DOCUMENT SECTION.
===============
Thiago Cunha

As developers and consultants, it’s easy to think our job is done when our SQL returns the correct output. But here’s the reality: a query that takes five minutes to run might as well be a query that fails (mainly if your query is in ERP Bi Publisher). The result is the same: a frustrated user staring at a waiting screen, unable to do their job.

Delivering true value means going beyond just correctness. It means being optimal. It means respecting the user’s time and the system’s resources. This is the difference between simply writing code and engineering a solution. This mindset is critical whether you’re building a BI Publisher report in Oracle Fusion or working with a standard Oracle database.

It’s important to shift focus from just ‘getting the data’ to getting it efficiently and turning frustrating delays into performance value.

Understand the foundation: SQL & CBO

SQL is a declarative language. This means you tell the database what data you want, but not the specific steps on how to retrieve that information. The complex process of efficiently retrieving this data is driven by a core component of the database: the Cost-Based Optimizer (CBO).

Think of the CBO as the GPS of your database. When you submit a SQL query, you’re telling it the destination (the data you want). The CBO’s job is to analyze all the possible routes (access paths) and choose the one it calculates will be the fastest (the one with the lowest “cost”).

To make this decision, the CBO relies heavily on two things: statistics about your data (cardinality, data distribution, etc.) and indexes. If your statistics are stale or your indexes are missing, the Optimizer might choose a scenic, time-consuming country road instead of the direct highway.
===============
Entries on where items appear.
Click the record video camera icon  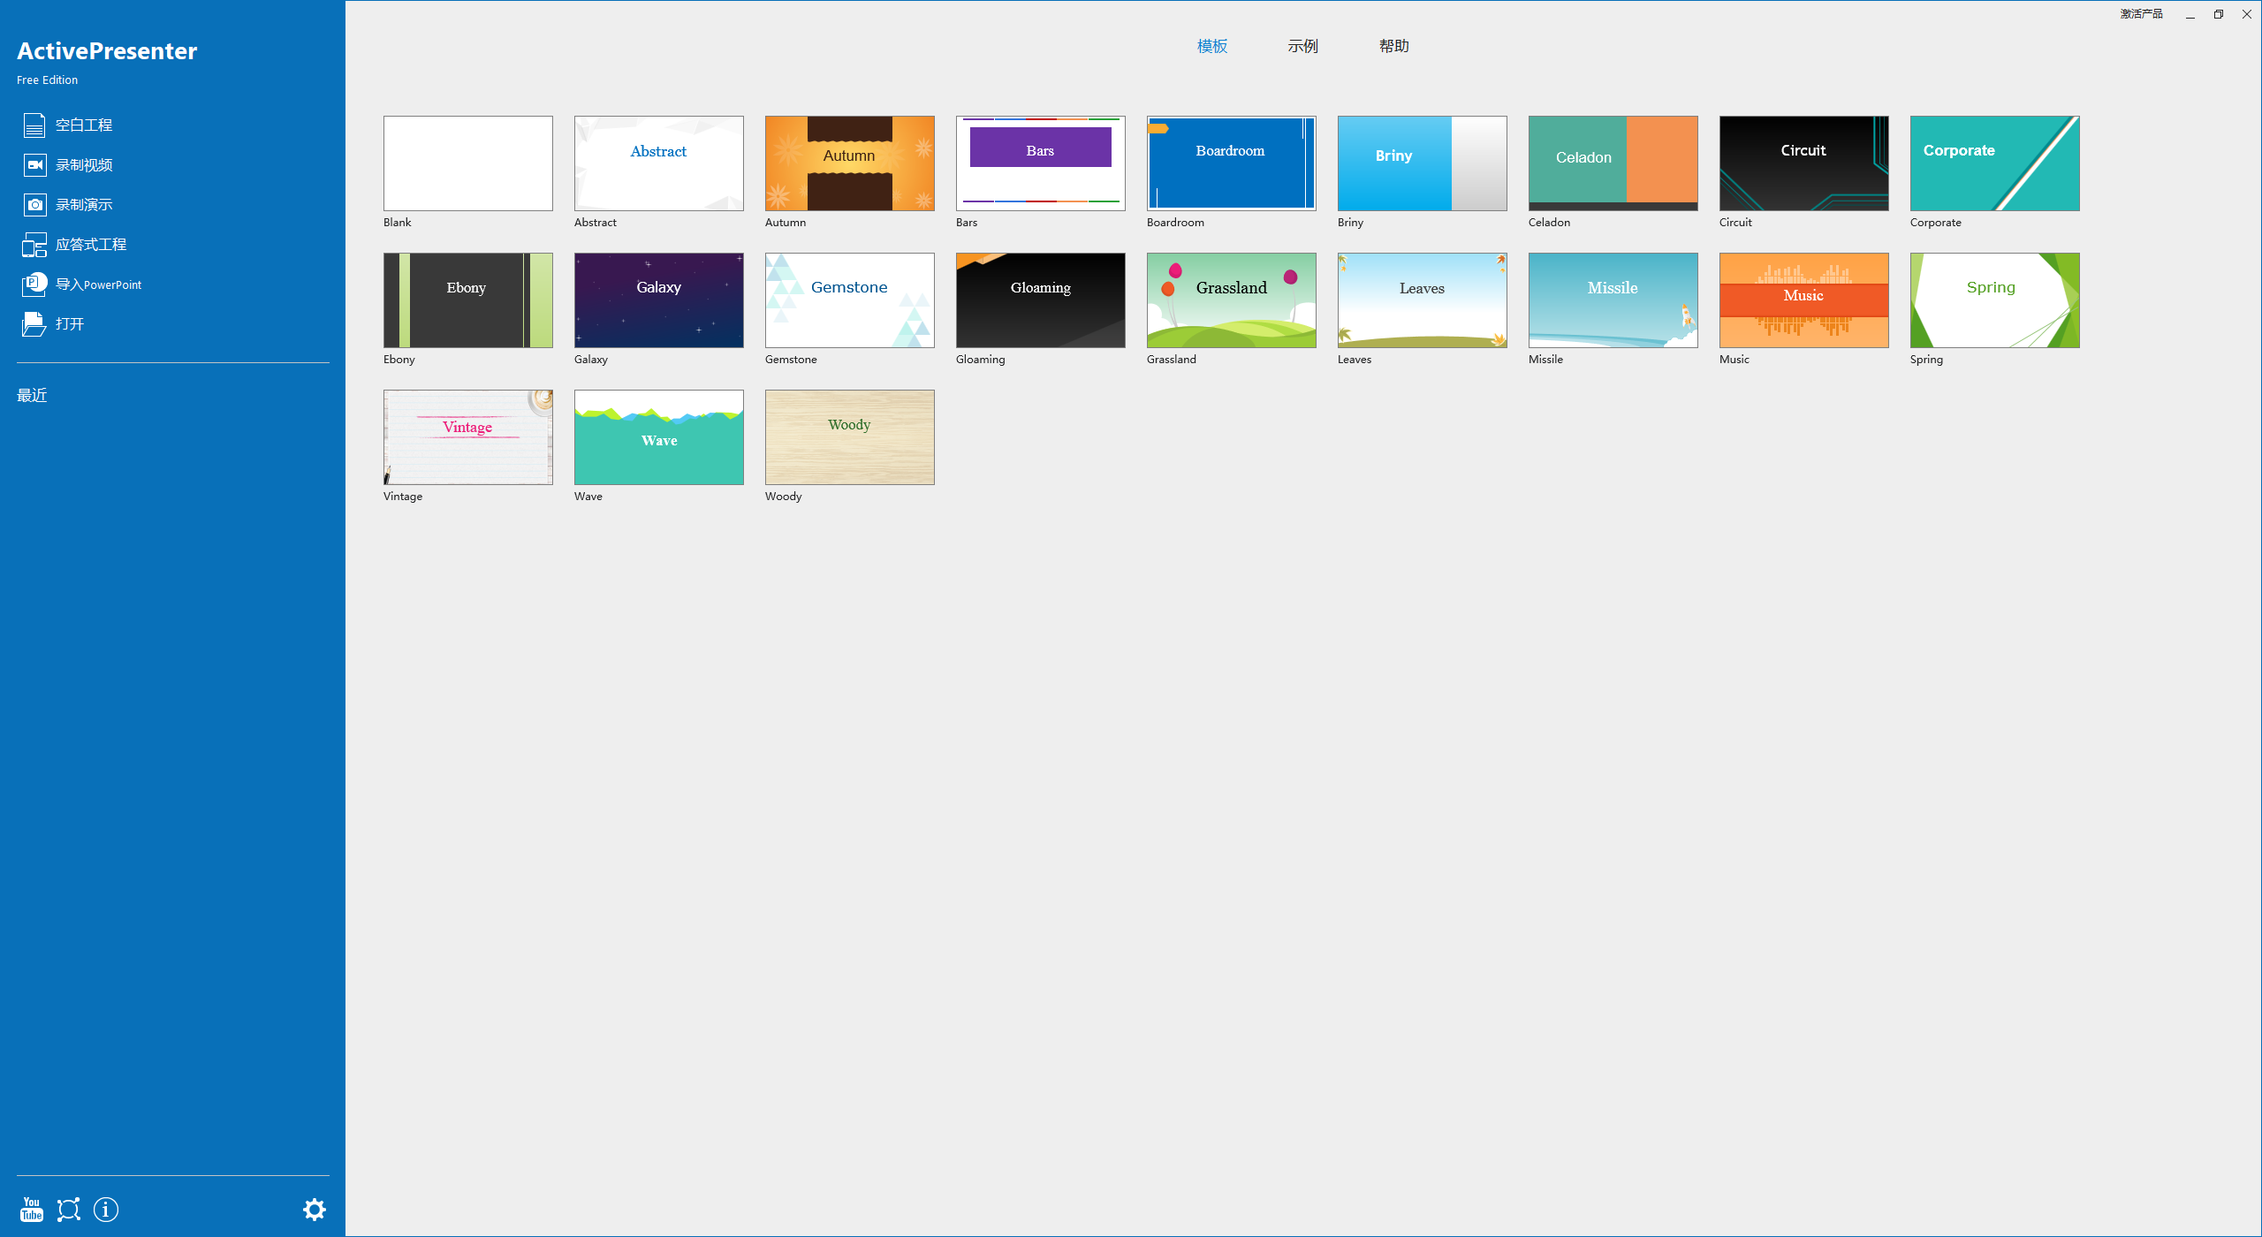pyautogui.click(x=34, y=165)
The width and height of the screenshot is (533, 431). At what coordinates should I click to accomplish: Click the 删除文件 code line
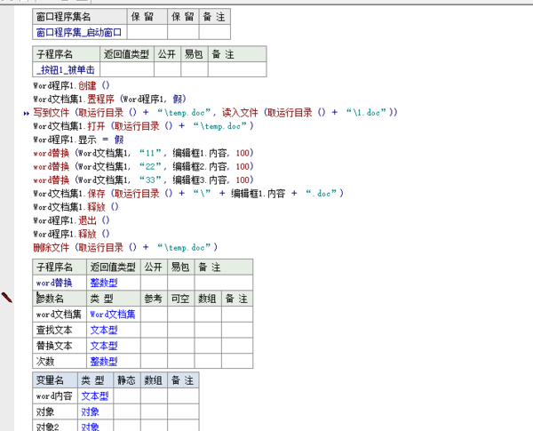coord(124,247)
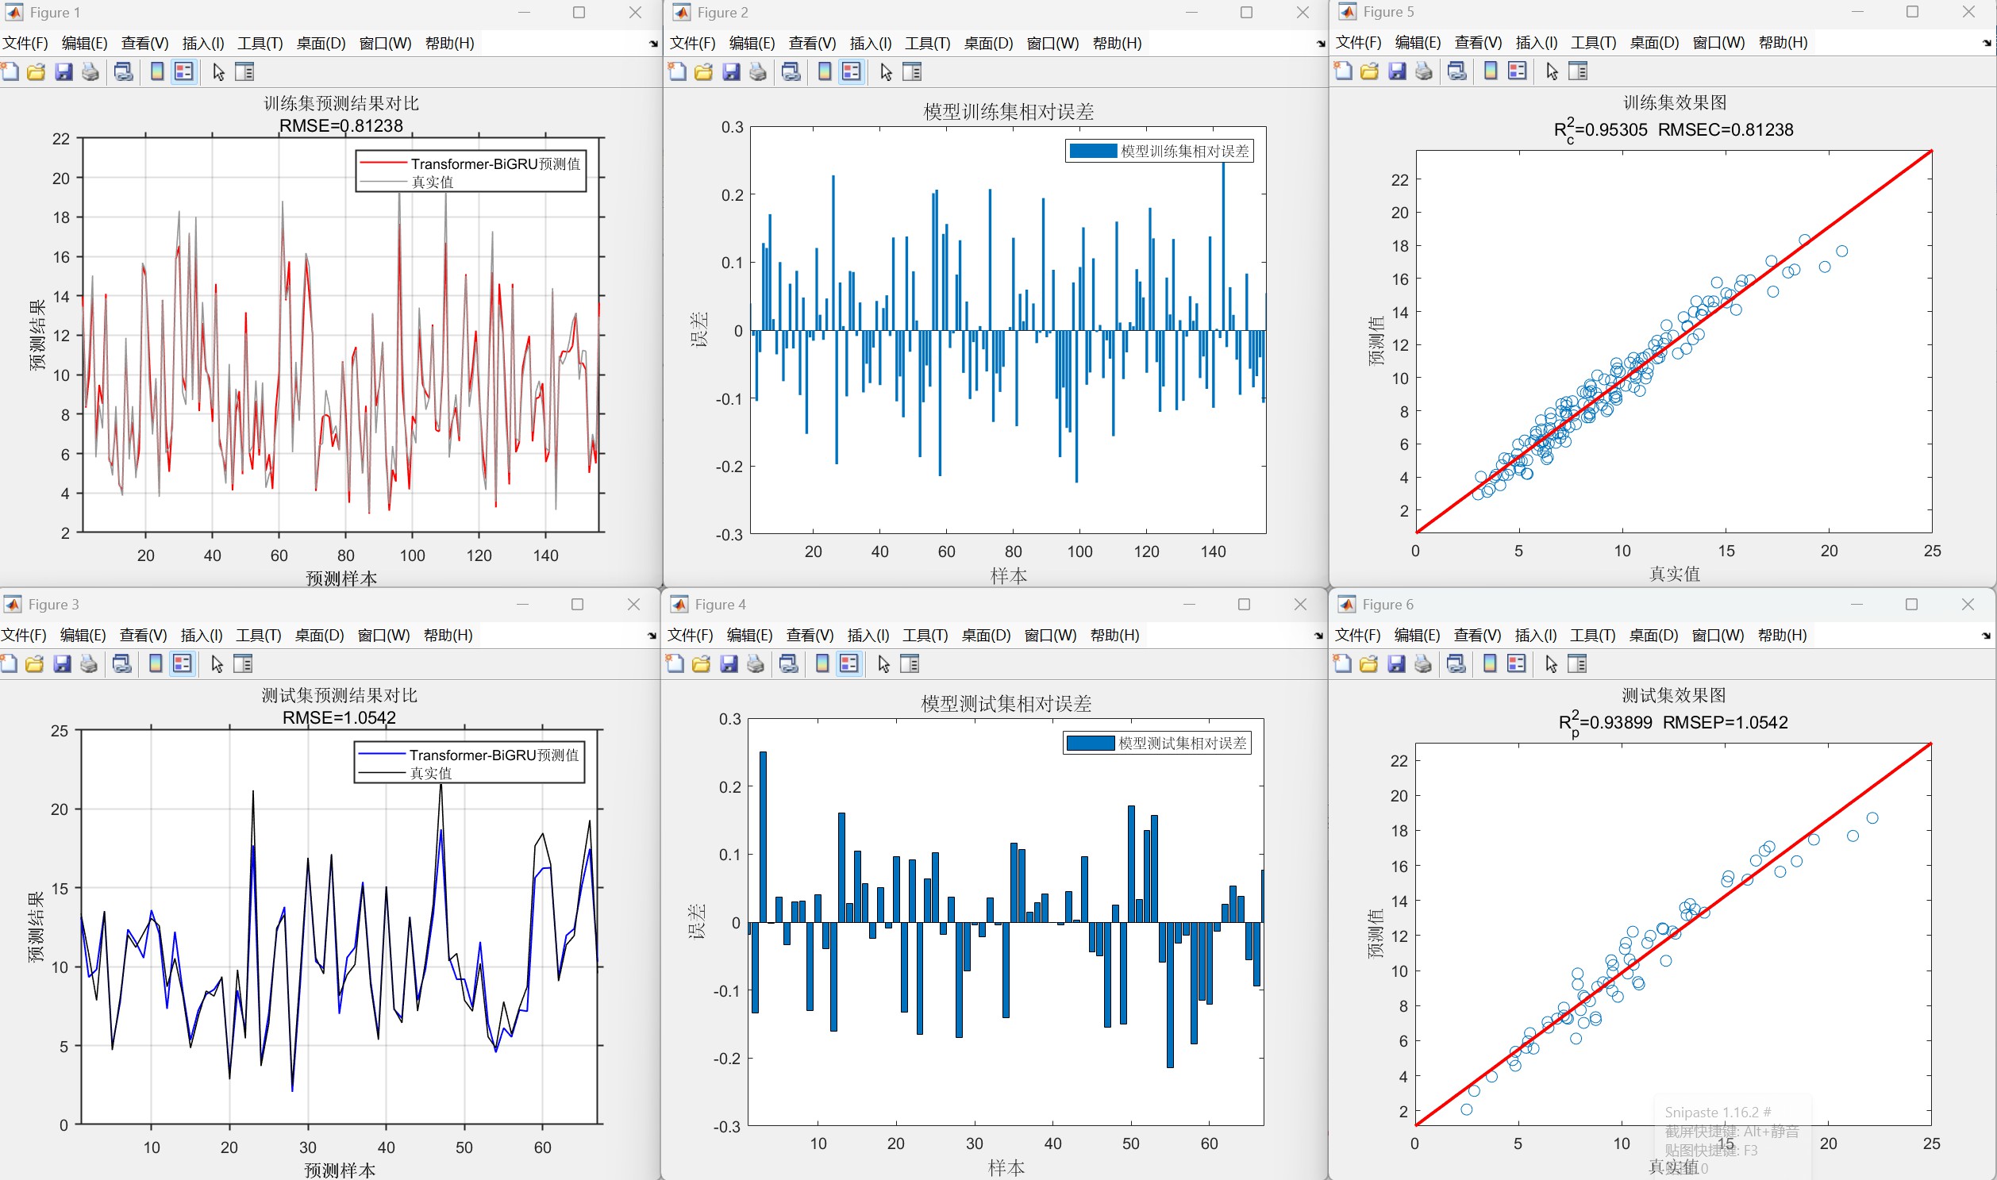Select Edit Plot arrow tool in Figure 2
Viewport: 1997px width, 1180px height.
tap(886, 72)
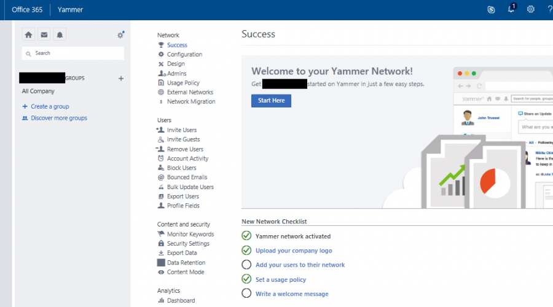Click the Yammer home icon
Screen dimensions: 553x307
28,34
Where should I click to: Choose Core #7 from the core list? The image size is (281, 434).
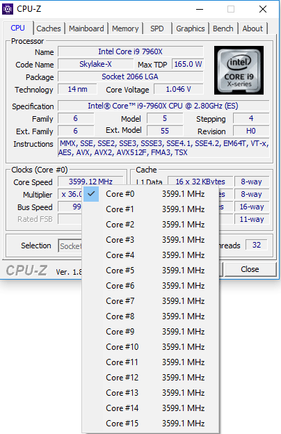(x=151, y=301)
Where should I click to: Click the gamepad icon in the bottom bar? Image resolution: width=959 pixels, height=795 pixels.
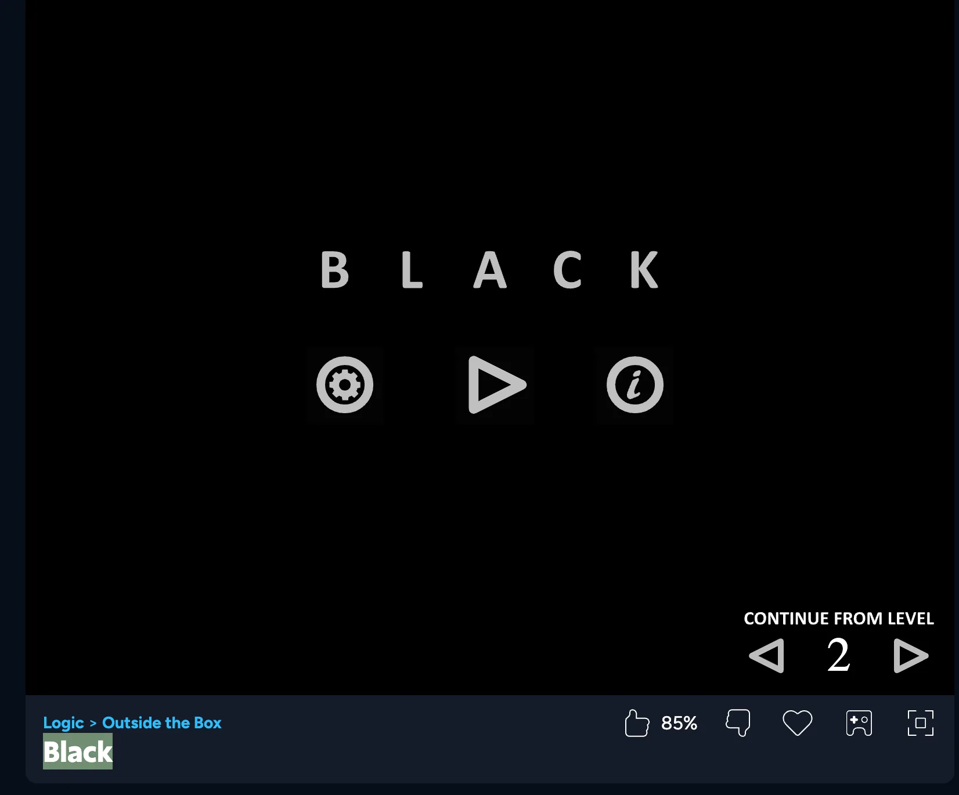click(859, 723)
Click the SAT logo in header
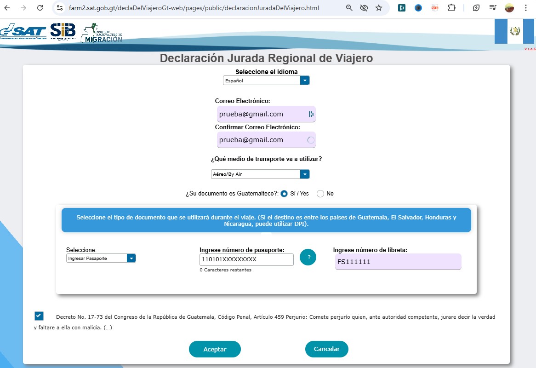The width and height of the screenshot is (536, 368). click(x=23, y=32)
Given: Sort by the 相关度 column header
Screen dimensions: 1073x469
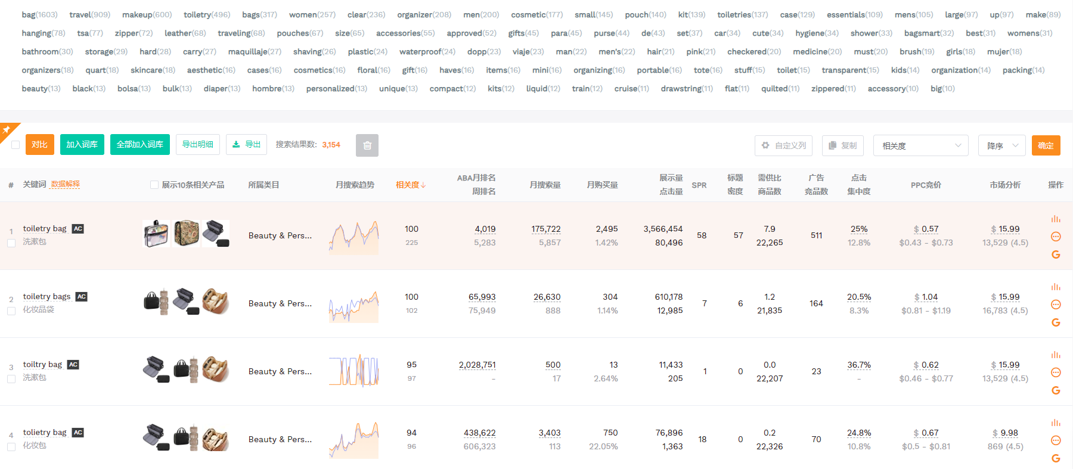Looking at the screenshot, I should pos(410,185).
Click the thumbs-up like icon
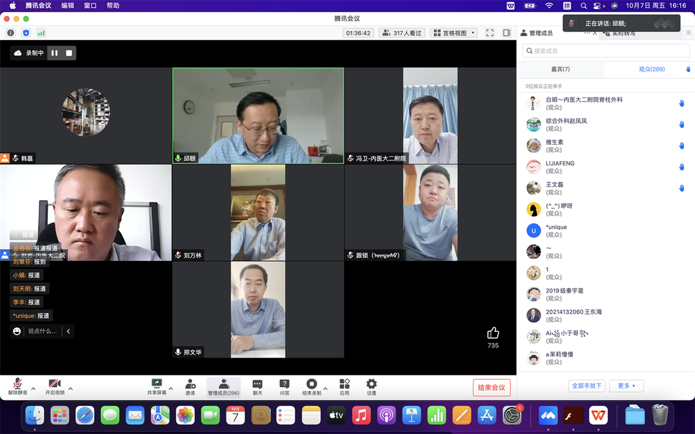The height and width of the screenshot is (434, 695). [493, 333]
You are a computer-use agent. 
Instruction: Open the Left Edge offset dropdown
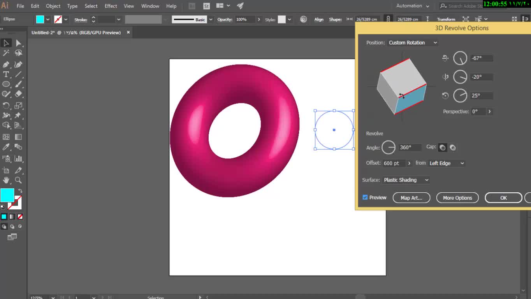[447, 163]
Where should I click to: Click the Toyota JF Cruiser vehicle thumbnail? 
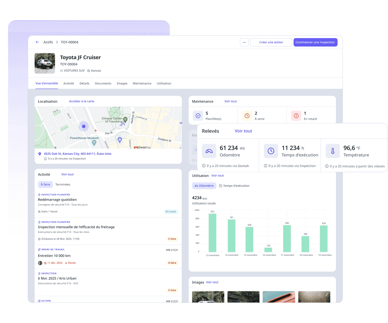[45, 63]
===============
SHORT EXERCISE 1.
According to the SQL performance article, what two things does the Cost-Based Optimizer rely on heavily when choosing a route?
SHORT EXERCISE 2.
Please extend the SQL performance article, picking up after its final sentence.

RIGHT ANSWER 1.
Statistics about the data, such as cardinality and data distribution, and indexes.

RIGHT ANSWER 2.
CBO in Action

The true power of the CBO is its ability to adapt. It will automatically re-evaluate and can choose a completely different query path (execution plan) as the volume and distribution of your data change.

Imagine you have a query to find a specific user:

   SELECT * 
   FROM USERS 
   WHERE USERNAME = 'THIAGO';

Pratical Health Check for Statistics

Since the CBO depends on fresh statistics, how do you make sure it has the right information?

Step 1: Check the LAST_ANALYZED Date
This is the quickest way to see the last time statistics were gathered. A recent date is a good sign. A null or very old date is a red flag:

   SELECT TABLE_NAME,
      NUM_ROWS,
      LAST_ANALYZED
   FROM USER_TABLES
   ORDER BY
   LAST_ANALYZED DESC;

Step 2: Verify the Automated Maintenance Job
If you notice the LAST_ANALYZED date is stale, it’s worth checking if the automated jobs are running. You can check with your DBA for the run history of these key jobs (found in dba_scheduler_job_run_details):

   ORA$_ATSK_AUTOSTS: The primary job for gathering Optimizer Statistics
   ORA$_ATSK_AUTOSMT: The job for Space Management (Segment Advisor)
   ORA$_ATSK_AUTOSPMT: The job for SQL Plan Baselines maintenance

Step 3: Manual Intervention (With Caution)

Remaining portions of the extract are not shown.